* Task to carry out *
Within the entries below, the lines from the one with "The image size is (980, 514)." through the one with "Given: Advance to next date with right arrow" are to be set down exactly, both ends kept.

[Stored dataset items]

□ □ □

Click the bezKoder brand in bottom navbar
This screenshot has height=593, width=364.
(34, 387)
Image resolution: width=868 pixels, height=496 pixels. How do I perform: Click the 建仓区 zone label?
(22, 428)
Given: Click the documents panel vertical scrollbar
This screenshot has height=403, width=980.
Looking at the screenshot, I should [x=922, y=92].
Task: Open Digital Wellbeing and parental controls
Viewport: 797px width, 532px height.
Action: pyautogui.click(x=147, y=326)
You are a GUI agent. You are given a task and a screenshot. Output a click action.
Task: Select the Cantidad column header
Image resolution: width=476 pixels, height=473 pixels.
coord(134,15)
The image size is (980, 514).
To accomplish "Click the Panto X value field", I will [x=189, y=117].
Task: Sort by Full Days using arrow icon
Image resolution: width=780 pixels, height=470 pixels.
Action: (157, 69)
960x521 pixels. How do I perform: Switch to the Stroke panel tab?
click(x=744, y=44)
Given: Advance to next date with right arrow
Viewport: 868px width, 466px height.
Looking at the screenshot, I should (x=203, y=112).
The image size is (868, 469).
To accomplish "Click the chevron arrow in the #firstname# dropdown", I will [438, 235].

□ □ □

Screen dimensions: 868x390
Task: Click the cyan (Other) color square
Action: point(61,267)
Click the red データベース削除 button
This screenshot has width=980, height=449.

□ □ □

* Solution to the problem *
The image size is (980, 514).
To accomplish "Click the Panto X value field", I will [x=189, y=117].
Task: Sort by Full Days using arrow icon
Image resolution: width=780 pixels, height=470 pixels.
Action: (157, 69)
960x521 pixels. How do I perform: Switch to the Stroke panel tab?
click(x=744, y=44)
Given: Advance to next date with right arrow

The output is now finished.